In a different era, the lawyers can mutate into an ideologically driven mob, for example to shower Mumtaz Qadri with rose petals while cheering him for killing a secular, liberal soul that Salmaan Taseer was. And there were the Indian counterparts who viciously assaulted outspoken student leader Kanhaiya Kumar as he was being escorted to the courtroom.
In India, there is a new tradition, which I also noticed in Srinagar, to prevent lawyers from defending a petitioner. Hansal Mehta made Shahid, a powerful film depicting the true story of a Muslim lawyer in Mumbai who was killed by irate pseudo nationalists because he defended the weak and probably innocent Muslim men in law courts against accusations of terrorism.
Judges can be killed too, usually falling to those they have ruled against. Three US federal judges are on record as being murdered by those their judgements did not please. During the troubled period, the IRA killed three judges, including Lord Justice Sir Maurice Gibson in 1987. That’s a good reason that judges everywhere are accorded adequate personal security.
Indian judge BH Loya was hearing a fake encounter case when he died suddenly. The Bombay High Court is looking into allegations that he was murdered while the official records say that the 48-year-old judge succumbed to a heart attack. Loya’s family first feared that he might have been killed after turning down a bribe offer. They later said they no longer believed that to be so.

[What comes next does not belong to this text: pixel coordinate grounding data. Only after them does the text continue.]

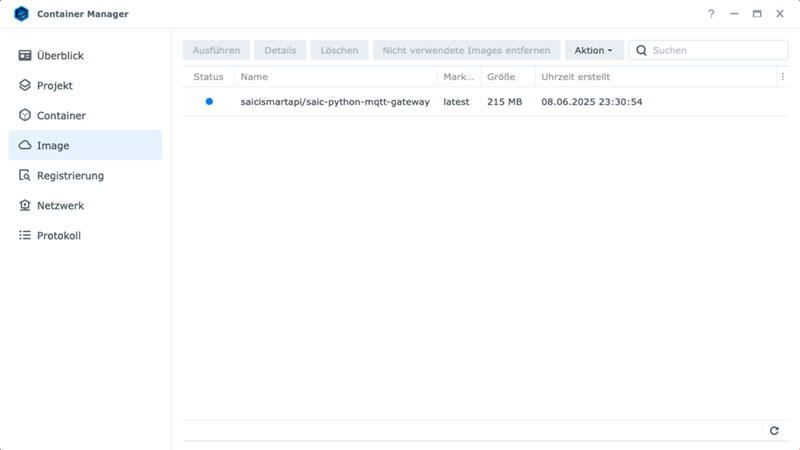The image size is (800, 450).
Task: Click the Löschen button
Action: (x=339, y=50)
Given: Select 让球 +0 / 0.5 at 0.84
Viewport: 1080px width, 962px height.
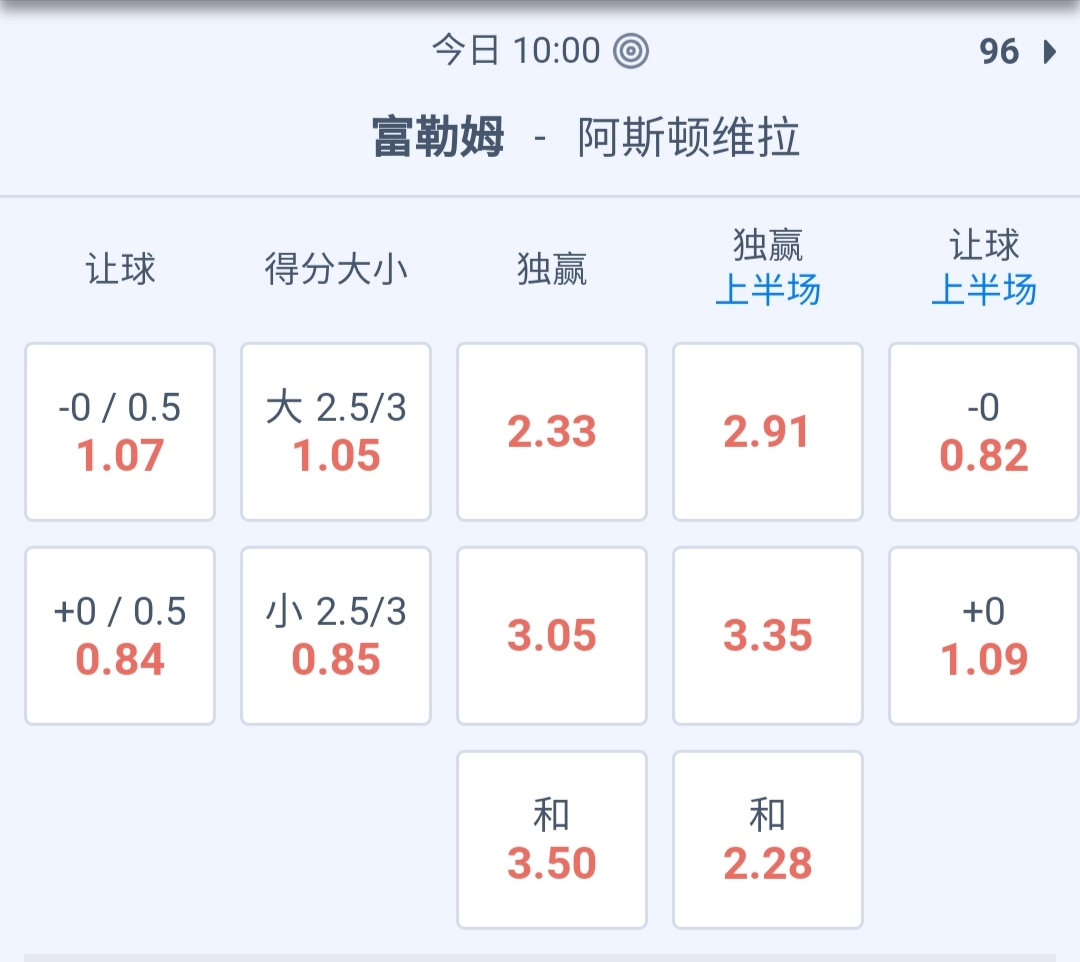Looking at the screenshot, I should 120,636.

There’s public outcry to investigate the death nevertheless, not least because the head of India’s ruling party stands named in the incident. Soon after Loya’s death in December 2014, his successor dropped the fake encounter case against BJP President Amit Shah.
The most telling comment on the cynical state of justice in India came perhaps from a man described as Babu Bajrangi, a self-confessed Hindutva zealot, who was caught in a sting operation carried out by journalist Ashish Khetan, now a member of the Aaam Aadmi Party. Bajrangi said on camera that he was denied bail on murder charges and that his leader would arrange the right judge to set him free. Cases have to be sometimes transferred to different states over fears that justice would not be delivered in a particular state in a particular court, a fear suggesting that judges are a subjective lot.
In the old days justice was delivered on behalf of the ubiquitous moneylender who had the thumb impression of the illiterate peasant on the book of accounts as evidence of money advanced. Indebted peasants are still committing suicide in India in droves, as they fear that the law overtly or covertly favours the creditor. The Portias are there to protect the poor and ignorant from wily Indian Shylocks but they are few and far between.
Judges often change their ideological preferences to comply with the doctrine of the state they serve. The head of the justice department in Nazi Germany was a former Bolshevik. With the rise of right-wing nationalism in India, a gradual ideological shift is perceptible in all institutions. The Rashtriya Swayamsewak Sangh’s Dattopant Thengadi set up the Akhil Bharatiya Adhivakta Parishad (All India Advocates Council) in 1992, ironically the year the Babri Masjid was demolished in defiance of the Supreme Court’s ruling. The lawyers’ body has produced several judges from its ranks. Justice Deepak Misra, the chief justice of India, seems to be an admirer of the RSS-backed advocates’ body as he was the chief guest at their annual function in Bengaluru two years ago.
Four most senior judges of the Supreme Court took an unprecedented step last week to address a news conference where they expressed the fear that Indian democracy was in peril. Emperor Akbar would not be amused.
Dawn.com, January 16. Jawed Naqvi is Dawn’s correspondent in Delhi.